One day, 13 years ago, while driving through the countryside I saw a small black pony on a hill and I knew we belonged together…don’t ask me how or why. There were horses all around, but this one…he caught me. I spoke to the owners and they allowed me to buy him. I hadn’t ridden for 20 years, I had no money for a pony nor did I have a stable but I had some nice fields at home and a shed. It was crazy but there was no doubt in me. Now this pony was rather aggressive and I was a bit scared of him but we figured it out over time and became friends. More than friends, he protected me. Together we hung out on the fields and in the forest. I learned so much from him, not only about horses but about myself, movement and communication, about slowing down and silencing my inner chatter. Every morning when I woke up he would stand outside my window waiting for me.
The day came when I decided to leave Sweden. Everything was a bit chaotic and though he knew I was leaving, he didn’t know if I would bring him because I forgot to tell him. He fell ill for the first time in his life. I sat with him and told him that he would come with me. He healed and then came to Luxembourg after I was settled in my house. The first summer he lived in my garden until I found a stable. For the first time in his entire life he was in a bustling village with traffic, people and noise. He enjoyed it. After a few years I realized that I couldn’t keep him. I didn’t have the money to pay his rent every month nor did I have time enough since my life had changed so much. With a heavy heart I gave him up and he went to a family with children, he loves children. A friend of mine kept tabs on him and I made the family promise to contact me first if they ever decided not to keep him. I was seriously heartbroken, I would wake up at night dreaming about him, us, playing in the field and I cried. I hated myself for having to do this, but It was the only choice possible, I couldn’t give him what he needed. Still I had this feeling that we were not done, that I would see him again. My friend kept me updated on his whereabouts and how he was doing.

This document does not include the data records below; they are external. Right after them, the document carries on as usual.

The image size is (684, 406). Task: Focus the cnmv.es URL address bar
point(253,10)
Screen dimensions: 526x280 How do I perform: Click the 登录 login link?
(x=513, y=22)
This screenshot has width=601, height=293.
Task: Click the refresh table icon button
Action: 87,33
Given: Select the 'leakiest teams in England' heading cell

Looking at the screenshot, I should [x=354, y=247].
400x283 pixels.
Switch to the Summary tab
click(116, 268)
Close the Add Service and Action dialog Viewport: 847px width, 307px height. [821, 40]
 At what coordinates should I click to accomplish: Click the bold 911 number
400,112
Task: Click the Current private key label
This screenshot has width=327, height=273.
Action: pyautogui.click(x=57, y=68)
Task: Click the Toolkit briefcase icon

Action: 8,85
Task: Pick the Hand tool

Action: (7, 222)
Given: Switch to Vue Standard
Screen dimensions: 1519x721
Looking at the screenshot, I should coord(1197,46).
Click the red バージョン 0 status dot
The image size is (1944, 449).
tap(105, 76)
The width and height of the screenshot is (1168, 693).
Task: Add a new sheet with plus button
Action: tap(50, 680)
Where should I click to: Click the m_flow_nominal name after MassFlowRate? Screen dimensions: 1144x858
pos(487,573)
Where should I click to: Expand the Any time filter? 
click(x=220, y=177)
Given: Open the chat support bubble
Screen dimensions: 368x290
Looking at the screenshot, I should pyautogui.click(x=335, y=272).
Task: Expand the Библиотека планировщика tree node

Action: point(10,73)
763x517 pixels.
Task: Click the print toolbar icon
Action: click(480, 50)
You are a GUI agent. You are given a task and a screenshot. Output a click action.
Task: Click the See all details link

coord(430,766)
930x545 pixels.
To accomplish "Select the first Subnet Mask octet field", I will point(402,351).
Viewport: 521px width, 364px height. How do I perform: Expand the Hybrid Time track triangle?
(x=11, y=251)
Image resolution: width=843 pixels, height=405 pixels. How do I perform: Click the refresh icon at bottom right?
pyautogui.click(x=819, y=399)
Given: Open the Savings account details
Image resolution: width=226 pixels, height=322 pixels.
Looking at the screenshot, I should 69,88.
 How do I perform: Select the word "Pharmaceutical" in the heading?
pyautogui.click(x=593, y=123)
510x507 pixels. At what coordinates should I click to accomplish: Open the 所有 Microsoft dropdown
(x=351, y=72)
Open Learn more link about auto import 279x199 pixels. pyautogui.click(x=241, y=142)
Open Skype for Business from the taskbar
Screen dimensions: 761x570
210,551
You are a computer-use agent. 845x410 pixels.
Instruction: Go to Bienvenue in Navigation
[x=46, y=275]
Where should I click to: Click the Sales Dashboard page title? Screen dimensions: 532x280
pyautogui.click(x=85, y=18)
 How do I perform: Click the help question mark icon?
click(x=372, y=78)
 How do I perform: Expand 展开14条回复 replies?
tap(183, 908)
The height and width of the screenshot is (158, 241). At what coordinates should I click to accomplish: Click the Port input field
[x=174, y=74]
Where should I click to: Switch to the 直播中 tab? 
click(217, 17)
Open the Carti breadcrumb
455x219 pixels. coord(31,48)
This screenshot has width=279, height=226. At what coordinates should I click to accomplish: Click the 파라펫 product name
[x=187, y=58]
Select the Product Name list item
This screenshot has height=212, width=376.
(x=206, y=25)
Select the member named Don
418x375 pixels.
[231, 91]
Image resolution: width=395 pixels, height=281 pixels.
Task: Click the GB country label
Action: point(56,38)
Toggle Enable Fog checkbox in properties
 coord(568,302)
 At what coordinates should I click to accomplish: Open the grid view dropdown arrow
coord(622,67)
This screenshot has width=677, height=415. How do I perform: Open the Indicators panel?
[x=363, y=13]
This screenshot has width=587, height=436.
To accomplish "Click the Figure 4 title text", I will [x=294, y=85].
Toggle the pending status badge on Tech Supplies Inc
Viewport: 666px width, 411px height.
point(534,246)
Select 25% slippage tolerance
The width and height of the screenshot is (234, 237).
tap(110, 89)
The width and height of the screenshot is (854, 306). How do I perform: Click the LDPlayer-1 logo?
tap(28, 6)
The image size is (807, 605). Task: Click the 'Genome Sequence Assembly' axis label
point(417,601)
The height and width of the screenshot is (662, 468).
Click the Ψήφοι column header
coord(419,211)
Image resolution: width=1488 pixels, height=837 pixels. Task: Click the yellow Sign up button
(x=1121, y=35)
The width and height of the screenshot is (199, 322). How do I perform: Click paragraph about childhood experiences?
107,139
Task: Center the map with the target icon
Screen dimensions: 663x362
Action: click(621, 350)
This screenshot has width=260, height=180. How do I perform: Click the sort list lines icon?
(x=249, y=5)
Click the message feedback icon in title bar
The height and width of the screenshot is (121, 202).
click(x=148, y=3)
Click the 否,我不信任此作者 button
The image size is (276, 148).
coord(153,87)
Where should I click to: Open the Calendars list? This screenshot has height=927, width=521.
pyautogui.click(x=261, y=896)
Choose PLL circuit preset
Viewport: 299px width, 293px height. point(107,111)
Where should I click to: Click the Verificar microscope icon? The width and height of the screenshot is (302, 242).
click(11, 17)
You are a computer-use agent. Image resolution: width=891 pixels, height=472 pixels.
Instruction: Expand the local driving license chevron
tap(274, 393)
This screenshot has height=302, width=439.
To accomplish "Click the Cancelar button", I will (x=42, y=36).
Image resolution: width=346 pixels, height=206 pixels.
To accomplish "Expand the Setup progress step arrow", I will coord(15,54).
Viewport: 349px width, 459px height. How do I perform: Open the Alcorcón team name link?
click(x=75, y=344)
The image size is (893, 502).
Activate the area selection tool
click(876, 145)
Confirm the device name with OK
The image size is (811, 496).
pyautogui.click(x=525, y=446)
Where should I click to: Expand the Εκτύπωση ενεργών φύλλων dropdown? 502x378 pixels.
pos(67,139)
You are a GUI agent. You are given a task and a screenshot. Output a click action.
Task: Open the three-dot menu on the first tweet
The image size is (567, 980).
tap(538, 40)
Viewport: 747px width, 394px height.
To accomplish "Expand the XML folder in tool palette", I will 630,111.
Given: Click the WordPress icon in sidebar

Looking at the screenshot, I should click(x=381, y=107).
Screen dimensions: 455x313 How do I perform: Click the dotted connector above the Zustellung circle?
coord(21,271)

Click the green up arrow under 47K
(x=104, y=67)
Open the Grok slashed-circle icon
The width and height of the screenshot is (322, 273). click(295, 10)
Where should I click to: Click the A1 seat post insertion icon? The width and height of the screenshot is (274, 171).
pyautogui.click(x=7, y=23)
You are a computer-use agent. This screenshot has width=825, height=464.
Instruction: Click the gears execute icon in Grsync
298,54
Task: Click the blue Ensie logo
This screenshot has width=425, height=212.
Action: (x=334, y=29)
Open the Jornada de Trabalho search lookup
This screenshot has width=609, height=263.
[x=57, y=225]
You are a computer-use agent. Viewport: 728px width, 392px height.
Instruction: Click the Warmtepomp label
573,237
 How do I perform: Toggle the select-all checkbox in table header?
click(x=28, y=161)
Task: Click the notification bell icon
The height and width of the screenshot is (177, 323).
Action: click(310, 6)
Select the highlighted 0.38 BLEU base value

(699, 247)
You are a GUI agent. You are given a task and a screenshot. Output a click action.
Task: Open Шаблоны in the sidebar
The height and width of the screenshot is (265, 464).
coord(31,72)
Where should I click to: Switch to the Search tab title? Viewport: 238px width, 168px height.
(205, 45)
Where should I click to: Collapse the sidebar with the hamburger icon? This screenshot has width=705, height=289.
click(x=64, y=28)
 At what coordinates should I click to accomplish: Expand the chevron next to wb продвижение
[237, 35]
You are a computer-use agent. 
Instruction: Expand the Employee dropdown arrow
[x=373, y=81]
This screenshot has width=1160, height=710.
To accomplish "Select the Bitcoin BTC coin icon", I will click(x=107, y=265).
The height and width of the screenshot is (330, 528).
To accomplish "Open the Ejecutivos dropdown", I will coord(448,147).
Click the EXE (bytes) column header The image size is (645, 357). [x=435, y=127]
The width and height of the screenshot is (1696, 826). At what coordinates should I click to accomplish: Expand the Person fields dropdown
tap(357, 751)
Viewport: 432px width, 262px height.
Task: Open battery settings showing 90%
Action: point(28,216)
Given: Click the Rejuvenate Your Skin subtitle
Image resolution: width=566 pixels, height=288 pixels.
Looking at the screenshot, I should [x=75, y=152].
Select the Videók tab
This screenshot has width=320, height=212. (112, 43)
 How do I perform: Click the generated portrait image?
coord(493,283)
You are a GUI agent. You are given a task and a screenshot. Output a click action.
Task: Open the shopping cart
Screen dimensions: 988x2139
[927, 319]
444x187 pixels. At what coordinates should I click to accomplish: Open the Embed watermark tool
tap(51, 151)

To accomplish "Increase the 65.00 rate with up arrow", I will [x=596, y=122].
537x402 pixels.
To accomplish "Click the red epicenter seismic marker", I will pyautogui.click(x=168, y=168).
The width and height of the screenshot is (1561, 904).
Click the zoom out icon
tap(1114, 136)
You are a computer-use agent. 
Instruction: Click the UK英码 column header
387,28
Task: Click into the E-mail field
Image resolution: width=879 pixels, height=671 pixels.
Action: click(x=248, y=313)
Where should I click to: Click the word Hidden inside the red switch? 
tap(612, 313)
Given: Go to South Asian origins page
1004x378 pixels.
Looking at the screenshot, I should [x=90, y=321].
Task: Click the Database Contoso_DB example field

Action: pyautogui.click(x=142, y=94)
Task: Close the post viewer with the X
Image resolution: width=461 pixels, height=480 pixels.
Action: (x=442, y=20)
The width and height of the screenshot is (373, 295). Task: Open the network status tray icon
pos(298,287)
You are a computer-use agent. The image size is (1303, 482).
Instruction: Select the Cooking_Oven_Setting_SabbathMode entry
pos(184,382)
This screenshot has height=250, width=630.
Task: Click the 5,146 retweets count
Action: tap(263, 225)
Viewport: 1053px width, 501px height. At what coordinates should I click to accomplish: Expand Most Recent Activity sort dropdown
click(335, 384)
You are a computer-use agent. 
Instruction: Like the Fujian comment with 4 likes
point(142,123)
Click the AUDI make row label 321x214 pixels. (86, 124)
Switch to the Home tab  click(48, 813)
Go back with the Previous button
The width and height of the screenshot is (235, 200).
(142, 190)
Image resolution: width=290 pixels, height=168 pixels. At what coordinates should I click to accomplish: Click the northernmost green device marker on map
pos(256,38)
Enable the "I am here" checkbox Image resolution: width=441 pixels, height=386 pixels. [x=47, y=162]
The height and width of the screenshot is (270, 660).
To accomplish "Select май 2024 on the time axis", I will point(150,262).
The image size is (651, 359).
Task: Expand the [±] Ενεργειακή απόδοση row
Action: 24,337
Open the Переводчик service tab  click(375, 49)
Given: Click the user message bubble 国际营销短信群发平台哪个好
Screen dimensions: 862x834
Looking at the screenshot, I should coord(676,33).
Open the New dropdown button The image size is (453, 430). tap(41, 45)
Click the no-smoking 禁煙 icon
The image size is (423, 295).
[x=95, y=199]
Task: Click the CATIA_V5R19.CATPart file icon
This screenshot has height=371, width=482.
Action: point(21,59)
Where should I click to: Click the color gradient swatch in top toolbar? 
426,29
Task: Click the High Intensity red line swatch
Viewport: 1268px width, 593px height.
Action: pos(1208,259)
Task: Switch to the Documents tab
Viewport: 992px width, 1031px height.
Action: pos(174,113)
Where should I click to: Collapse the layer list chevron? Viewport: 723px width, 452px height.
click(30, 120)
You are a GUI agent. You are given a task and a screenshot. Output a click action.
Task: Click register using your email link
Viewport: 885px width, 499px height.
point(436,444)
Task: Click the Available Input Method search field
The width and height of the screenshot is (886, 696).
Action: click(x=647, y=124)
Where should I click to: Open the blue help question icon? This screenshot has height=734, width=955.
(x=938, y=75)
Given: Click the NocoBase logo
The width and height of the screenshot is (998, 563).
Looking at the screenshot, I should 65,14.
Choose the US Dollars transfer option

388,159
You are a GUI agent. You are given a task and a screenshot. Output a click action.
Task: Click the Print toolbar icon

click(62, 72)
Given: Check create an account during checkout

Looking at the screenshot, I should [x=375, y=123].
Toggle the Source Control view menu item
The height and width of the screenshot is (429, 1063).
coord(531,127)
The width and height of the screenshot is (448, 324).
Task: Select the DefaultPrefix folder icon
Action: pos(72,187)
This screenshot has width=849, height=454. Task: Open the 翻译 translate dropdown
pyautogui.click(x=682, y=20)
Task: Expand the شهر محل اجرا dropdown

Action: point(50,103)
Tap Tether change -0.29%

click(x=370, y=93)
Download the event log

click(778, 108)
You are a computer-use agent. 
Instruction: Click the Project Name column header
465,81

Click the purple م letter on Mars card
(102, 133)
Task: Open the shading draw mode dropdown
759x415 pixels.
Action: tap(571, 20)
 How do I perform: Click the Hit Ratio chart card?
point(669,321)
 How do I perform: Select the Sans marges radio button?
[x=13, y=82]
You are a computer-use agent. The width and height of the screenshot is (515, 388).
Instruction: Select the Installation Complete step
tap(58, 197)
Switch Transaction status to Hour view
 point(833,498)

A couple of years later the people didn’t want him anymore. He was sick and sad. I had no possibility to take him back so a friend of mine took him, as sick as he was, to her riding stable (riding school). I am forever grateful to her. I treated him with oils and sat with him, promising that I would never again abandon him. but he didn’t want to either look or “talk” to me. When he was young we created a game; he would take off my hat and wave it in the air and one day when I was sitting in his box, he came over to me, bent his head, took my cap and waved it in the air; I was forgiven. He healed quickly then and became his own happy self again. Now he works for his living, he has a wonderful life and a little girl that cares for him. I go visit him and ride him sometimes. We are friends and we’ll stay friends. Twice we were separated, twice he was ill…
I am not surprised that he came back into my life. We are friends and connected in a very deep way. We don’t spend much time together as he lives in the other end of the country, but the moments we have together are wonderful and fulfilling. He doesn’t need me, he just wants to know that I am there, in his life. And I continue learning from this wonderfully clever and brave little pony.